- [What you are asked to do]:
Your response should contain exactly the lines running from the one with "Given: Select the" to the end of the data below, both included, and no pictures.

- [Source records]:
⟨
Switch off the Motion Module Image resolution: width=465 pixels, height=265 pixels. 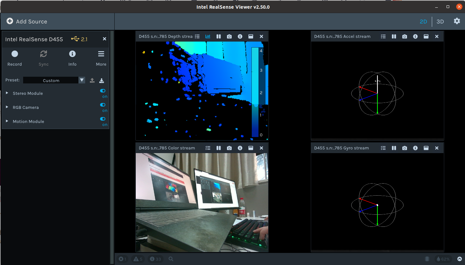(103, 119)
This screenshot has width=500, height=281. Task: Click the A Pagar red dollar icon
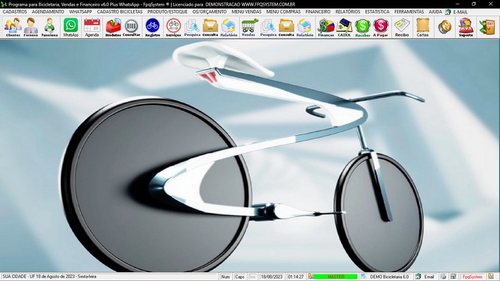(x=381, y=27)
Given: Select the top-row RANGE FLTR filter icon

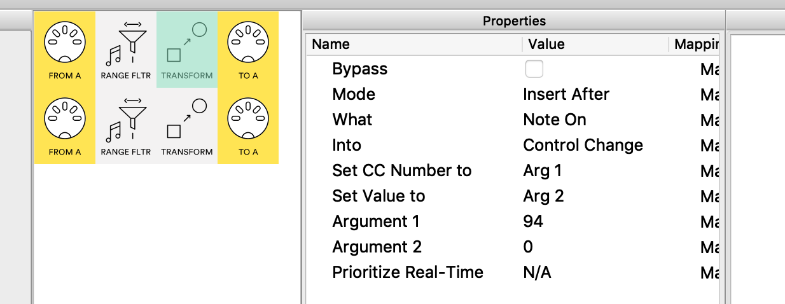Looking at the screenshot, I should point(125,48).
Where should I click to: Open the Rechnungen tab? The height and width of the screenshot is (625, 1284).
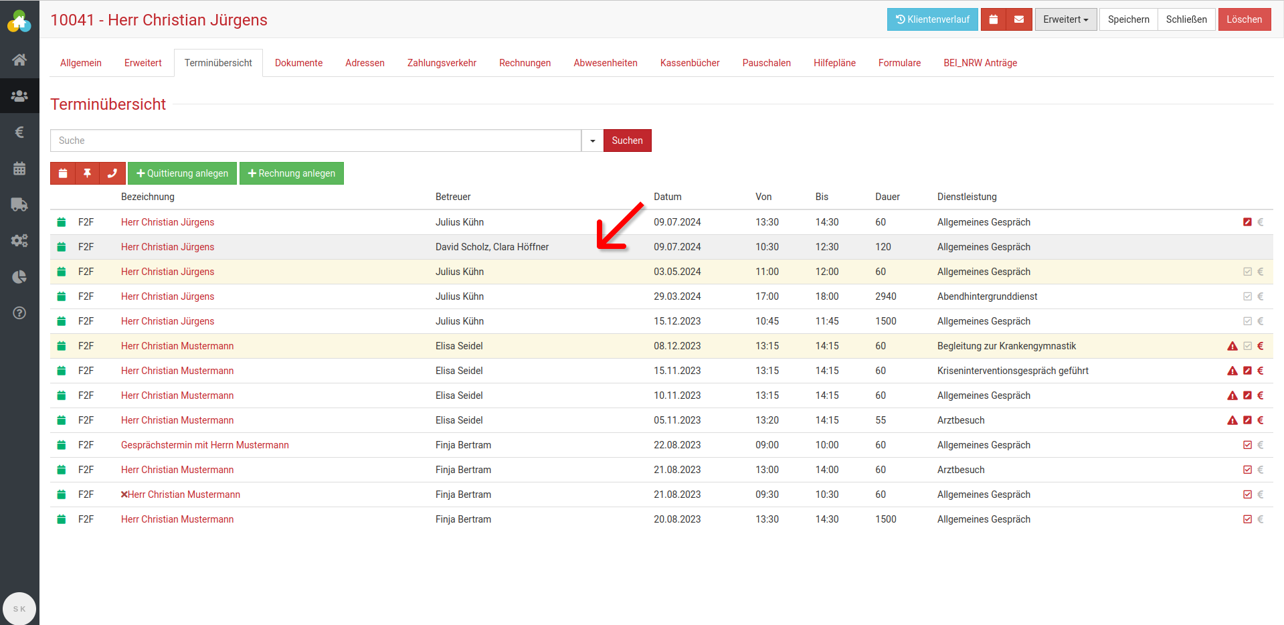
⟩
- [Solution to this problem]:
Given: Select the top-row RANGE FLTR filter icon

Looking at the screenshot, I should point(125,48).
Where should I click to: Open the Rechnungen tab? The height and width of the screenshot is (625, 1284).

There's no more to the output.